Although he is already King and has already begun his royal duties, his official accession to the throne – his enthronement – will be an important symbolic moment in his reign and in the country in which he is now head of state.

When will the coronation take place?

On the Queen’s death, the crown passed immediately to her heir, Charles, the former Prince of Wales. This means that Charles officially became king when the late queen died.

It is customary to “wait until there is sufficient time for mourning” before crowning new rulers, the Daily Telegraph said. In Charles’ case, the coronation is likely to take place “in the spring or summer of next year,” the paper said, although no official date has been set.

The late Queen’s enthronement took place 16 months after she became king, which took place on 2 June 1953, following her accession on 6 February 1952.

Where will it be?

Since the days of William the Conqueror – some 900 years ago – all but two kings have been crowned in Westminster Abbey.

The Abbey’s website explains these two things: “Edward V was thought to have been murdered in the Tower of London before he was crowned and Edward VIII abdicated 11 months after succeeding his father so he was never crowned.”

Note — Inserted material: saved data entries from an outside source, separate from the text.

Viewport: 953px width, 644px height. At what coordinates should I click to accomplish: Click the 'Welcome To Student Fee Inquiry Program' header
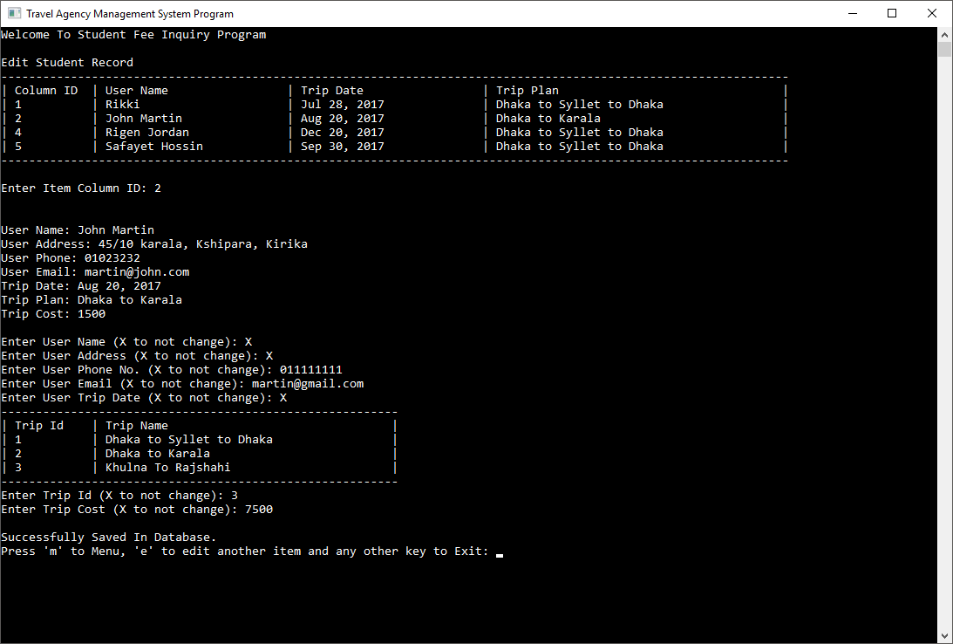pyautogui.click(x=133, y=34)
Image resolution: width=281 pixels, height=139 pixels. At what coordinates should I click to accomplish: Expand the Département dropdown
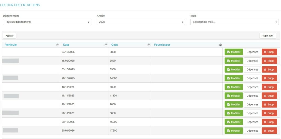click(47, 22)
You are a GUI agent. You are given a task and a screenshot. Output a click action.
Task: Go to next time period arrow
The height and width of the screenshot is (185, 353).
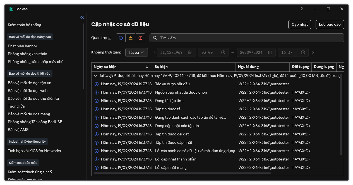pyautogui.click(x=313, y=52)
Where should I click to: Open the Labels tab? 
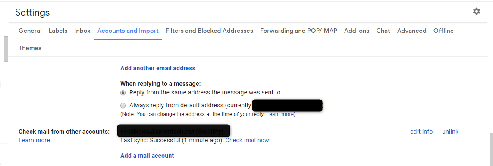[x=58, y=31]
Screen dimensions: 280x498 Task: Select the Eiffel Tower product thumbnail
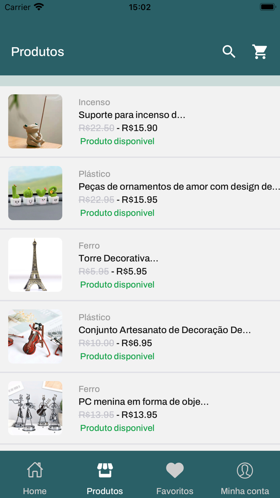(35, 265)

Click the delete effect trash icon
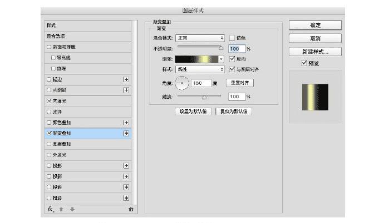point(131,209)
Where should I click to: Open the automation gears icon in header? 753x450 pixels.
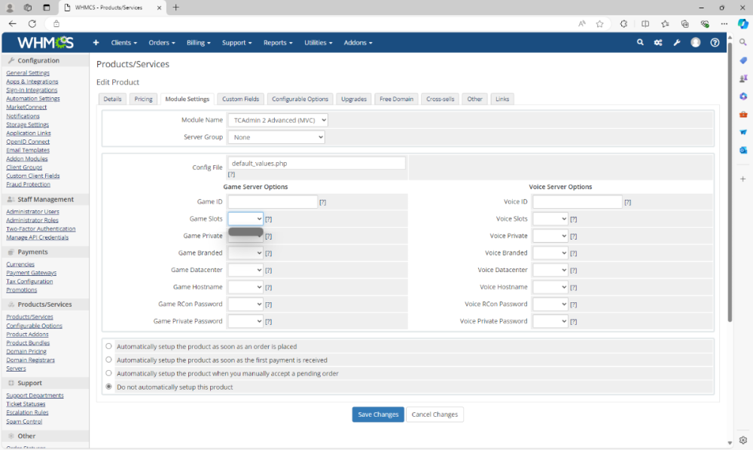pos(658,43)
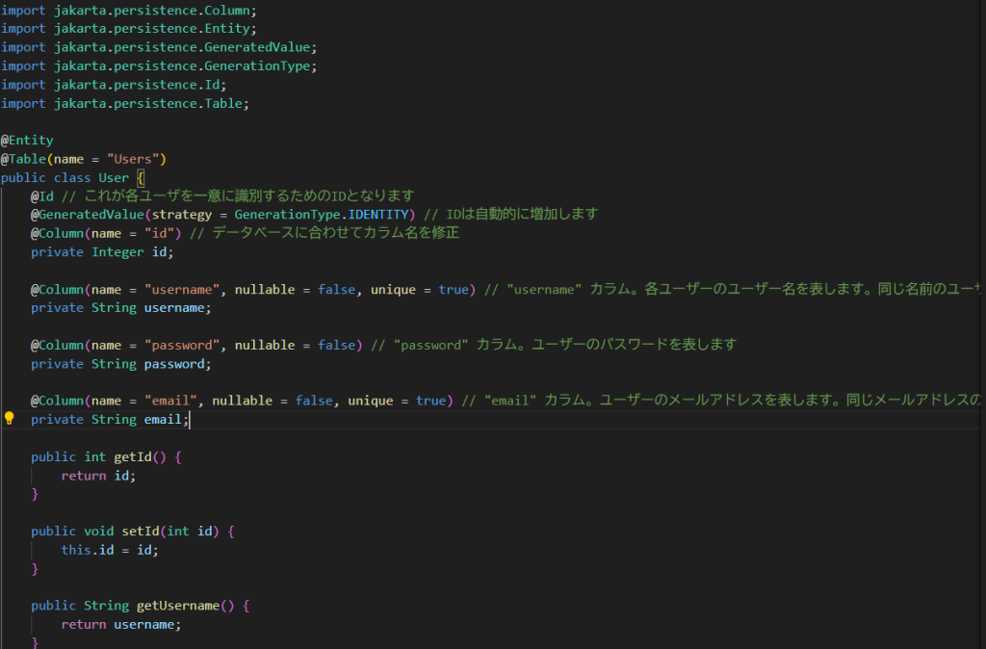Image resolution: width=986 pixels, height=649 pixels.
Task: Click the User class name in declaration
Action: 114,177

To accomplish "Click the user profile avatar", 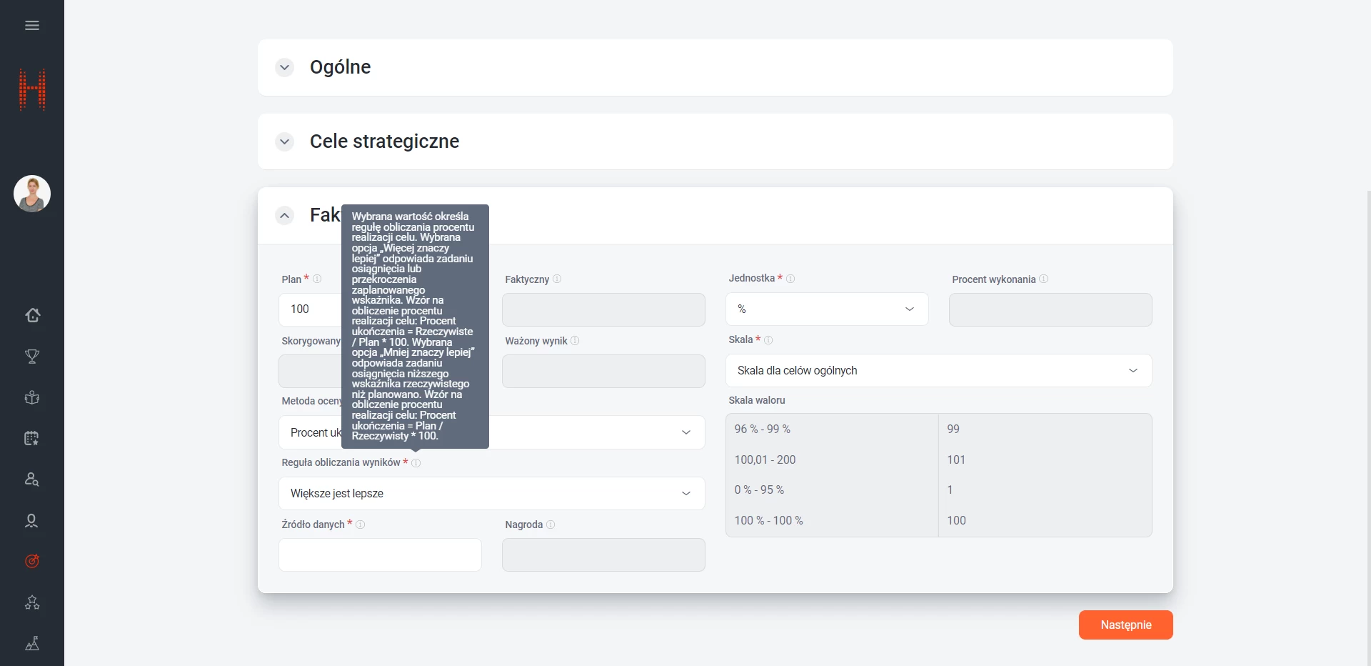I will pos(32,194).
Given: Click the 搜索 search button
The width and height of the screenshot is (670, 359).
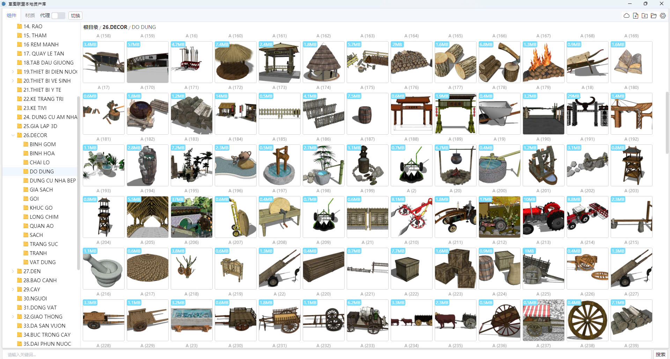Looking at the screenshot, I should 660,354.
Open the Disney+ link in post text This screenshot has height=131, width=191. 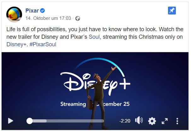pos(15,44)
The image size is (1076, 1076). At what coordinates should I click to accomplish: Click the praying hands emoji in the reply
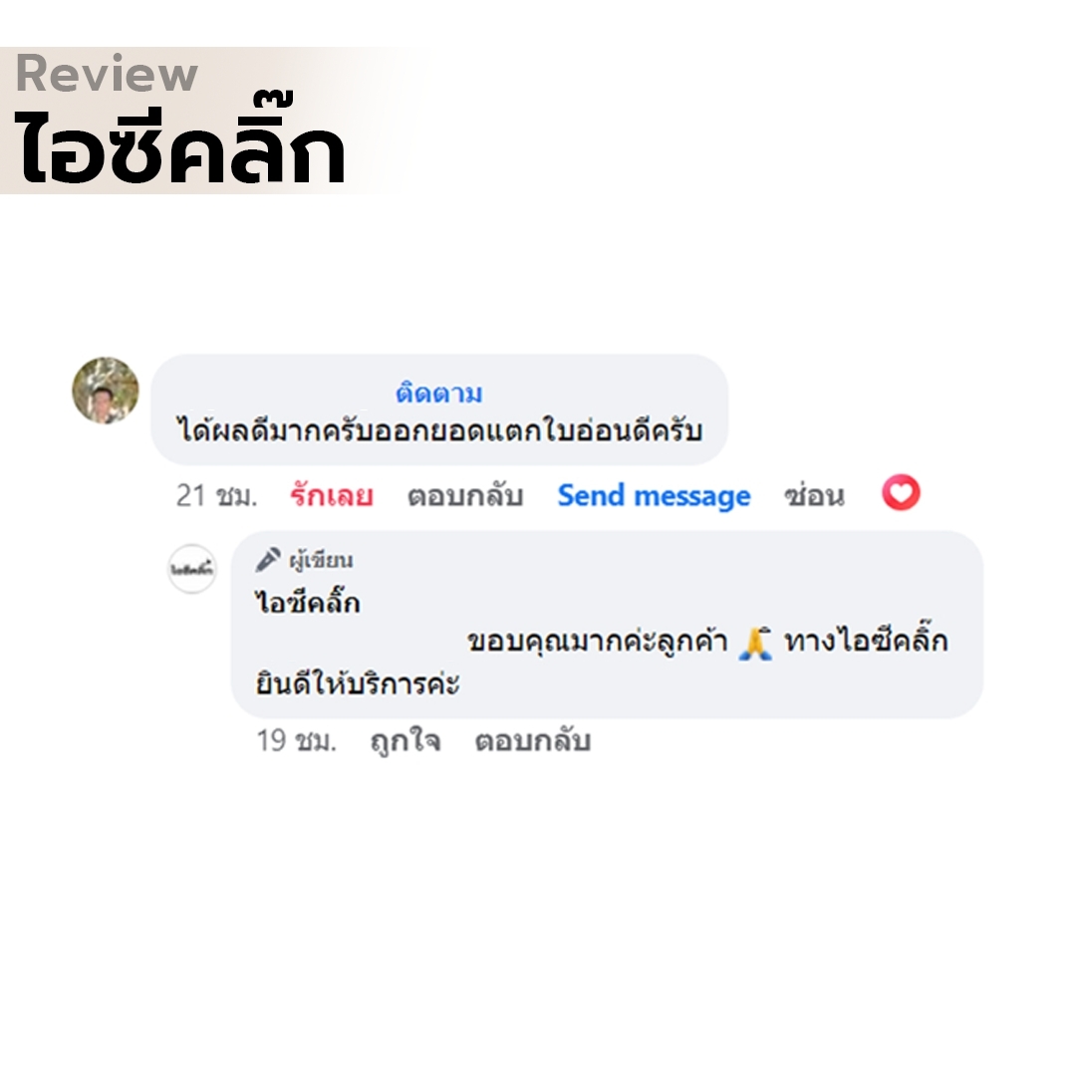click(755, 644)
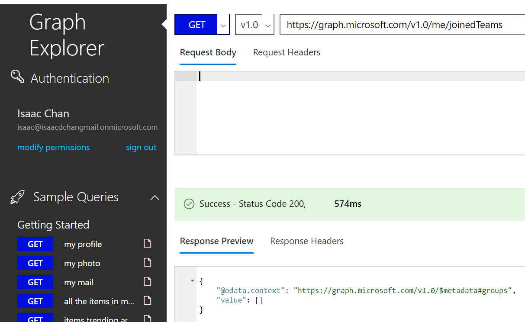Collapse the Sample Queries section
The image size is (525, 322).
(155, 197)
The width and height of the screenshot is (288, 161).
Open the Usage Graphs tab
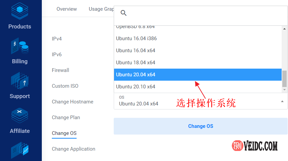101,9
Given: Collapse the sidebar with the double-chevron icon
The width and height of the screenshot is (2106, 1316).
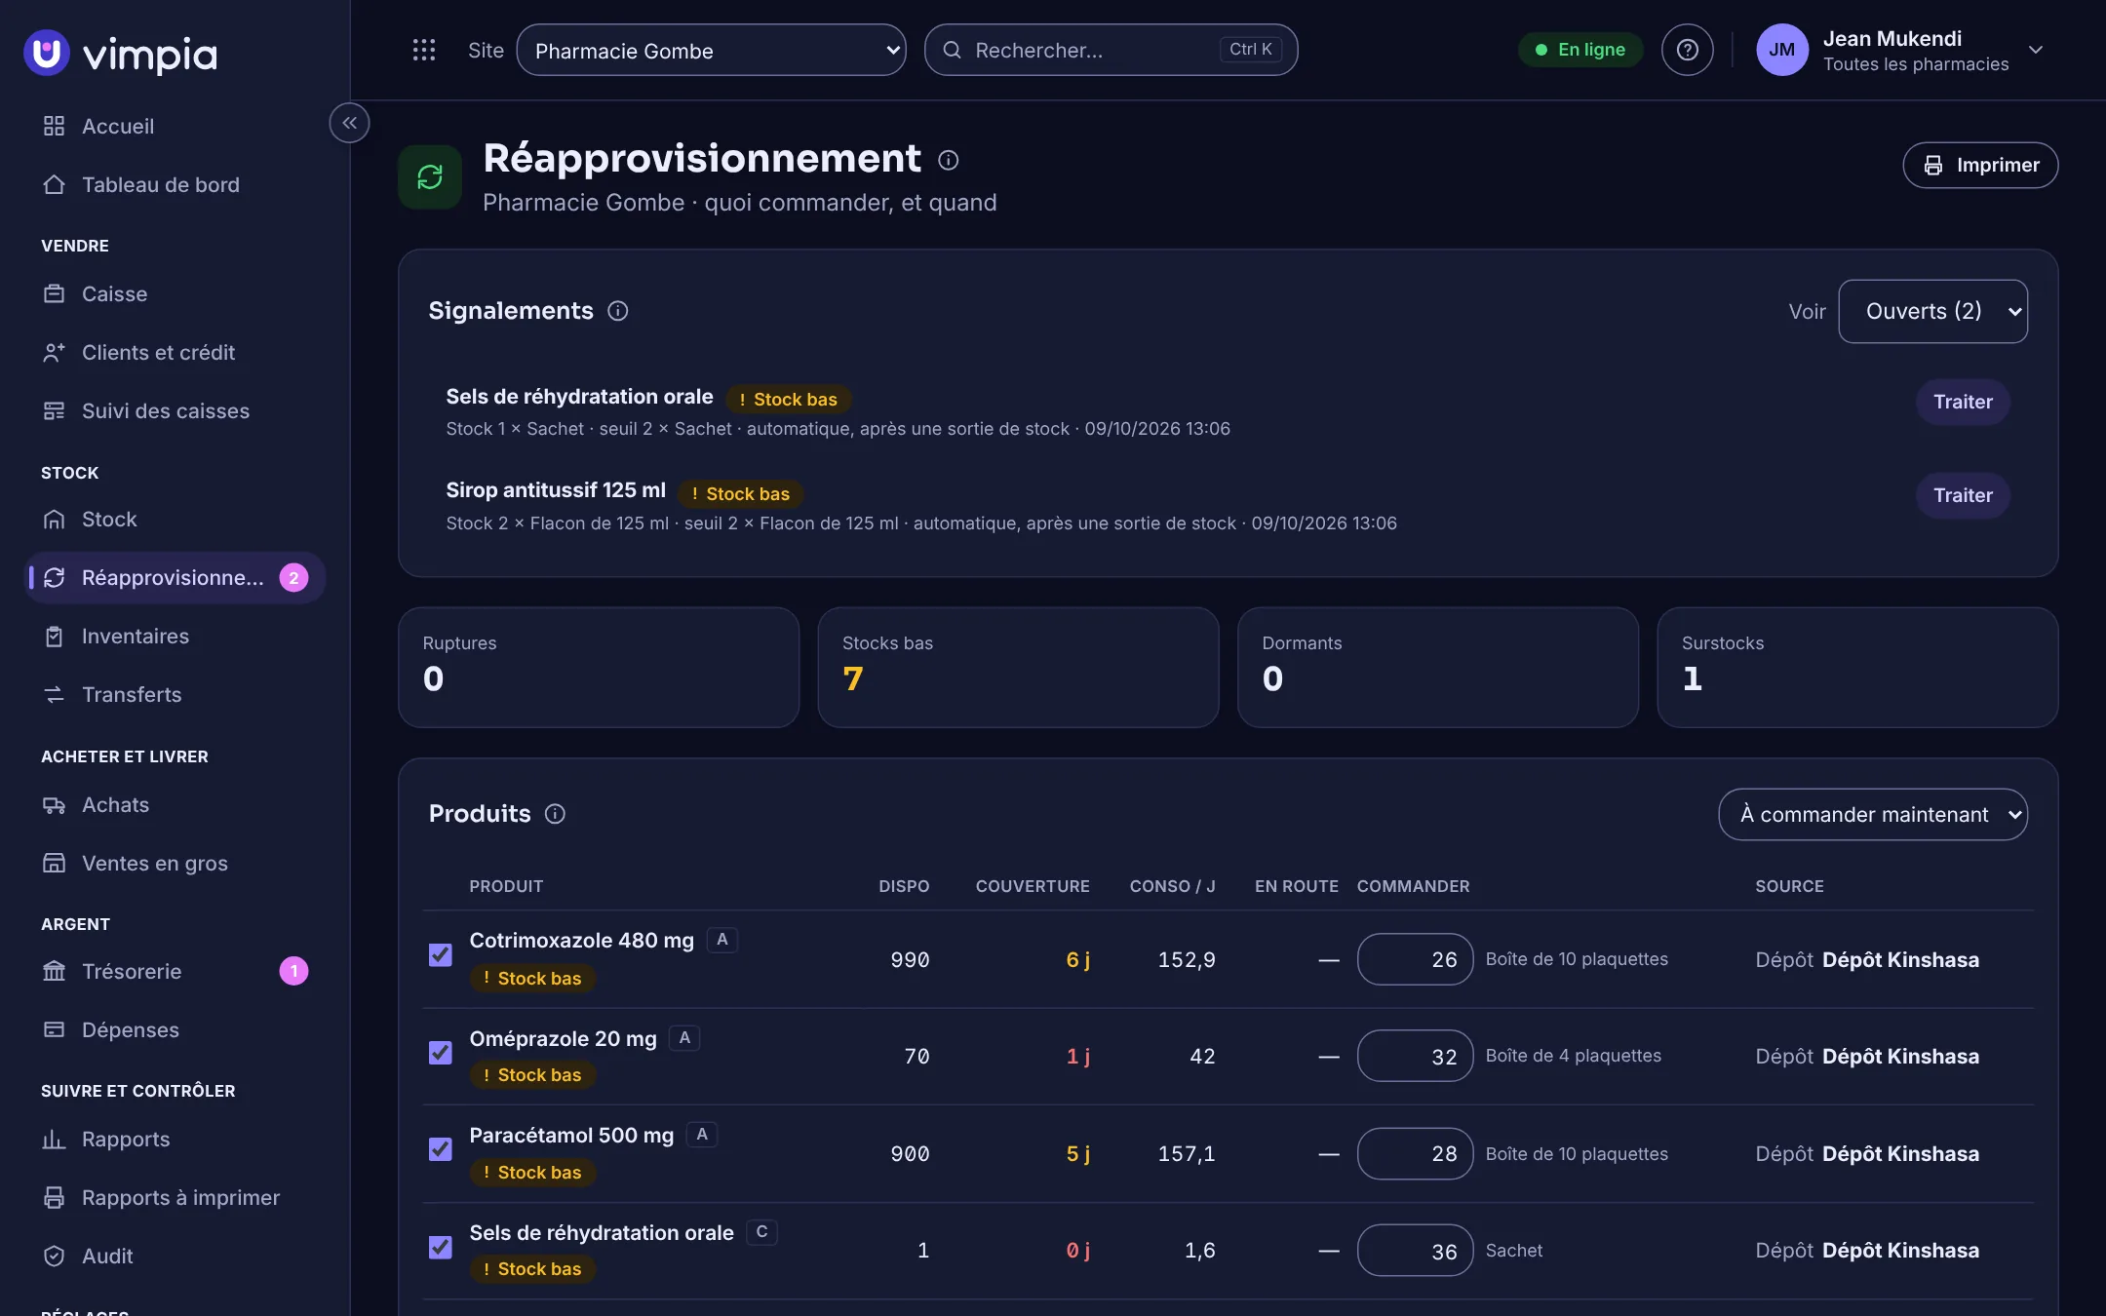Looking at the screenshot, I should pos(349,123).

What will happen during it?

The festival has been “years in the planning” under the code name “Operation Golden Orb”, according to the news site. Like all coronations, it will be a “deeply religious affair” but is expected to “involve more British faiths than coronations in the past” while remaining within the Church of England.

It could be a coronation, with King Charles keen to “avoid extravagance while ordinary people struggle with the cost of living”, The Independent said. The new king is said to be keen to “show his understanding of the problems facing ordinary people” by holding a “humble ceremony”.

The coronation itself will include many of the ceremonial details received by Queen Elizabeth II, including the swearing-in ceremony, which is required by law, and “the anointing with royal oil, the passing of the orb and the enthronement”.

And as at the late Queen’s coronation, the King will be crowned with the St Edward’s Crown, made of “solid gold” and set with more than 400 precious stones, including rubies, garnets and sapphires, the Telegraph said.

But it will be a much smaller affair than the Queen’s coronation in 1953. So, over 8,000 visitors from 129 countries went to Westminster Abbey to see the Queen crowned. This time only 2,000 visitors will see Charles officially crowned “to accept health and safety restrictions,” the paper said.

Commonwealth leaders may be told they don’t have to go to cut the number of flights to London for the event, and the King has said he hopes to be crowned “low carbon,” according to the paper. .

How much will it cost?

With a smaller, shorter and cheaper ceremony planned, King Charles’ coronation is likely to cost less than the late Queen’s coronation, which according to Sky News cost “£1.57m – the equivalent of £46m today”.

As the coronation is a government event, “the government pays for it, and chooses the guest list”, notes The Guardian. Royal weddings, on the other hand, are paid for heavily by the Royal Family.

How can I watch the coronation?

The Queen’s coronation was broadcast to an estimated 20 million people, the event was “the first time cameras have been placed inside Westminster Abbey”, TimeOut said.

Although details about King Charles’ coronation are scarce, it will “certainly be broadcast live around the world”, the magazine said.

Will there be a bank holiday?

According to the media, the coronation is “highly likely” to be declared a bank holiday, just as the Queen’s State funeral was, and as is customary for major royal events such as the Queen’s Platinum Jubilee last year.